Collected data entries
★ ★ ★ ★ ★ ★ ★

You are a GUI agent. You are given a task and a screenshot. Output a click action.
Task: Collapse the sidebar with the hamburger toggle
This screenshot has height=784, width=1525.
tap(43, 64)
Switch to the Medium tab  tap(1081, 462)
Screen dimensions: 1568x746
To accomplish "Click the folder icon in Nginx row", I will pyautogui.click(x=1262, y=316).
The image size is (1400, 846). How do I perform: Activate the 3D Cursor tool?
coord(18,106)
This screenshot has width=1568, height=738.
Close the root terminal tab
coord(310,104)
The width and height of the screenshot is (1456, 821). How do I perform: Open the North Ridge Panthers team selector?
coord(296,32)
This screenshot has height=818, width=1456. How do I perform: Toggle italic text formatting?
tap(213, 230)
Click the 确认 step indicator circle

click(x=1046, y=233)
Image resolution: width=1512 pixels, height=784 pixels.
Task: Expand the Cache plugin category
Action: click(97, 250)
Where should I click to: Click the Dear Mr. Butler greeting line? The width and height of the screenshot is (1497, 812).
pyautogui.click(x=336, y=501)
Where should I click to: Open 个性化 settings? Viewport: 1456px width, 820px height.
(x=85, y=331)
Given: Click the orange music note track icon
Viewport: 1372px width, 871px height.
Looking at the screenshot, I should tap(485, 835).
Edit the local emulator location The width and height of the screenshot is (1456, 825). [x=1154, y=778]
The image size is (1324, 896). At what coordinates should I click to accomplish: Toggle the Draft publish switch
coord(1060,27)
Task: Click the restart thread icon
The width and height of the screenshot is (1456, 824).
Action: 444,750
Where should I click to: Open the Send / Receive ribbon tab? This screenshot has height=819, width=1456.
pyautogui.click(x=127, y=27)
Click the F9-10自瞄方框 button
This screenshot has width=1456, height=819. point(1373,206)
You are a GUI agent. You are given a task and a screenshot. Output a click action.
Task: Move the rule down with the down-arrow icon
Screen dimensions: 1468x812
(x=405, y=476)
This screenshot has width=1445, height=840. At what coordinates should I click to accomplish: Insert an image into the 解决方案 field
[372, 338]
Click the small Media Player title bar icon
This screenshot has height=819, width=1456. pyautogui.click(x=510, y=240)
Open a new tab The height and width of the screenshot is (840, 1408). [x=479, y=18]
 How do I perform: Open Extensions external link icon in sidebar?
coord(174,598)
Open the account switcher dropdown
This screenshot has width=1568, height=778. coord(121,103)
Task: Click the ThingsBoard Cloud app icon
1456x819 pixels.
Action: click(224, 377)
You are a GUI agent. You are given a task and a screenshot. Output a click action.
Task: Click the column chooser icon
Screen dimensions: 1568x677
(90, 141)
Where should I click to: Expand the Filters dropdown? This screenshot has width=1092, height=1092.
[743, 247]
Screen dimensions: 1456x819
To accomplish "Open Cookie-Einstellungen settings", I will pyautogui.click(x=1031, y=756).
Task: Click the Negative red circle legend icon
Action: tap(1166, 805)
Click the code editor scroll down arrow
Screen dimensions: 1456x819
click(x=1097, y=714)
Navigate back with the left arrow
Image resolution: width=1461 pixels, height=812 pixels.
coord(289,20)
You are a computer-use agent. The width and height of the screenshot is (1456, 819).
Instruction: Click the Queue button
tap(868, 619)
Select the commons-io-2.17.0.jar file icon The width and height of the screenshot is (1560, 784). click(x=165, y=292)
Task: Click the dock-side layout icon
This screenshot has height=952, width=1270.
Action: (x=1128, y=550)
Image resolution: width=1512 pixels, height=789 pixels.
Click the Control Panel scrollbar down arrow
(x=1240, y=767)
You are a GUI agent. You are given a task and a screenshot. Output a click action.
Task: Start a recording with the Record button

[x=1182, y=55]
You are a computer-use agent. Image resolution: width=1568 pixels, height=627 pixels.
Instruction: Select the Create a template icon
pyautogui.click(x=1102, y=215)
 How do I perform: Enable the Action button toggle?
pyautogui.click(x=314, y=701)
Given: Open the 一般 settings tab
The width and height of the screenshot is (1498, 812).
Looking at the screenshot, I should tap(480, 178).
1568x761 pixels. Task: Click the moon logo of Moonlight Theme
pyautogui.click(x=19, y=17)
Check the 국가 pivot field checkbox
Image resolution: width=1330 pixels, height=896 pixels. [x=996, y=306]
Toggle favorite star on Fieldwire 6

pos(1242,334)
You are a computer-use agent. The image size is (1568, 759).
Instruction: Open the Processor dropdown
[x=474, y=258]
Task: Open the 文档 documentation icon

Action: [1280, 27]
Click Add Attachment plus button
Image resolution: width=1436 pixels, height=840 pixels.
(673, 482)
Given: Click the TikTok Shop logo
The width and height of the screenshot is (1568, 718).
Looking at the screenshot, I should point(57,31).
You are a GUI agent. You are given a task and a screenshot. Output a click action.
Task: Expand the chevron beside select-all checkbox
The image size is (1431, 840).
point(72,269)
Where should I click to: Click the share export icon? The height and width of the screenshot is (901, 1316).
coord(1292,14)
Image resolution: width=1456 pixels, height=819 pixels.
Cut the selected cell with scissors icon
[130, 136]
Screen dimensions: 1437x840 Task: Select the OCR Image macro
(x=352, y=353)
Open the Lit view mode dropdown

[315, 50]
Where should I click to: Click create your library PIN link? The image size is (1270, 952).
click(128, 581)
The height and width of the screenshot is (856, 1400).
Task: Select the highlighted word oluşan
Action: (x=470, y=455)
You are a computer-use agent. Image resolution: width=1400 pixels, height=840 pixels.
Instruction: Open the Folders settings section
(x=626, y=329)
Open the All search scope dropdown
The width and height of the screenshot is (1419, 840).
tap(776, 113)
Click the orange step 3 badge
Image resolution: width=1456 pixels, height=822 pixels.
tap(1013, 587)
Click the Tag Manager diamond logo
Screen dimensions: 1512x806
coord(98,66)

★ ★ ★ ★ ★ ★ ★

Find the lines in the records that contain the word "orange", then copy every one of them.

Given: Click the orange music note track icon
Click the orange step 3 badge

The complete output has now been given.